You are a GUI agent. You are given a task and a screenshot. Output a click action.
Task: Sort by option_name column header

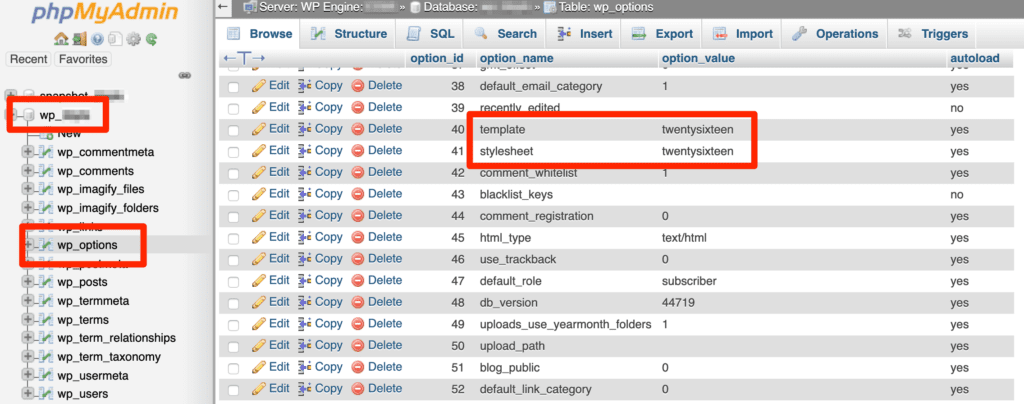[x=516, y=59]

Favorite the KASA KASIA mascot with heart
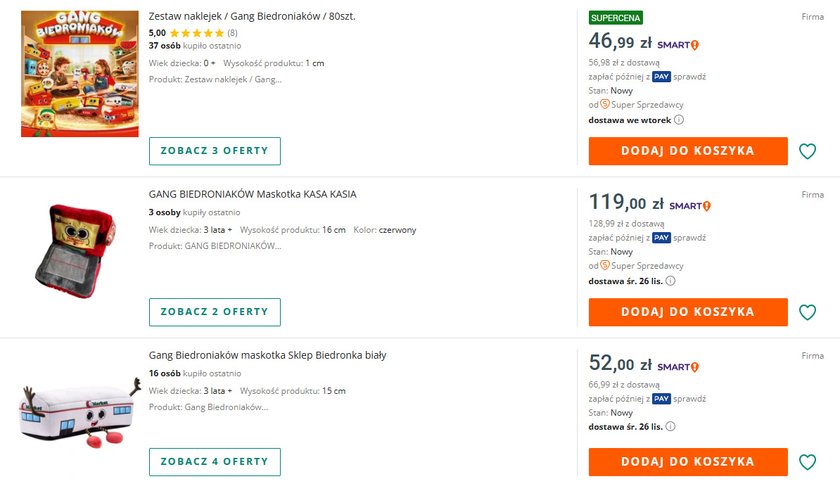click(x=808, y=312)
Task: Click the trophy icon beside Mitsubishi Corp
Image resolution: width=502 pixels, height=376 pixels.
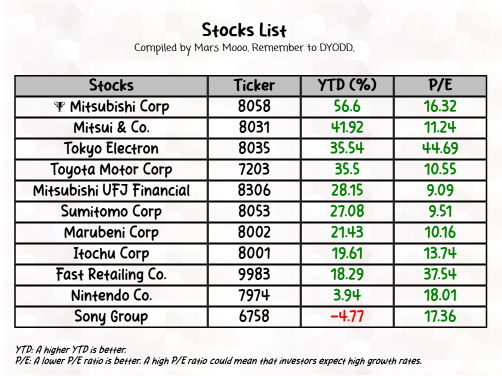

* * *

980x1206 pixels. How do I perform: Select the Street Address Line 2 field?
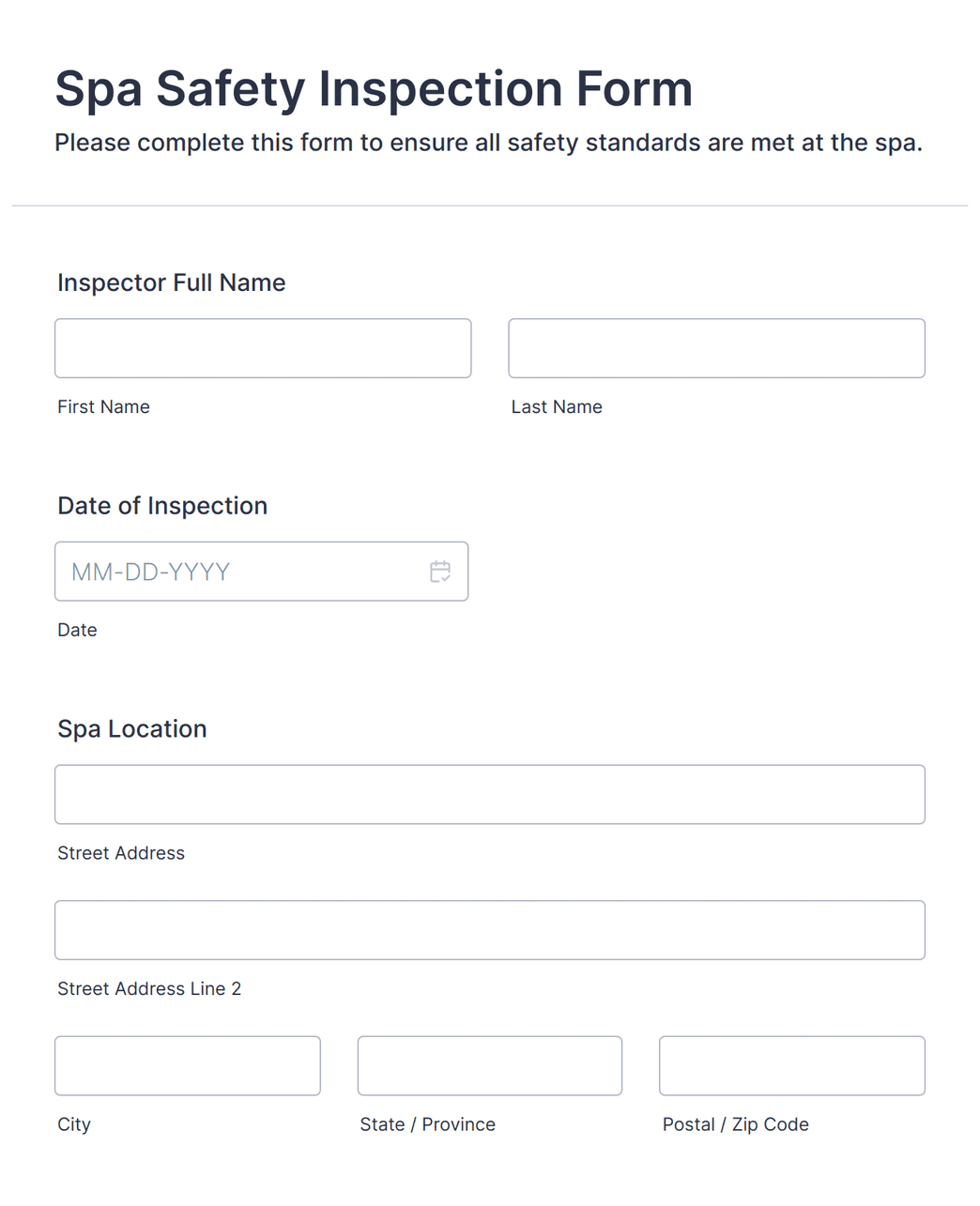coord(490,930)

_TASK DESCRIPTION:_
Can you recast the part of the entries that opens with the line containing "Task: Click the" and closes with the line containing "Image resolution: width=502" as a numbered list, leaving out blank lines?

_RESULT OF THE TASK:_
1. Task: Click the trophy icon beside Mitsubishi Corp
2. Image resolution: width=502 pixels, height=376 pixels.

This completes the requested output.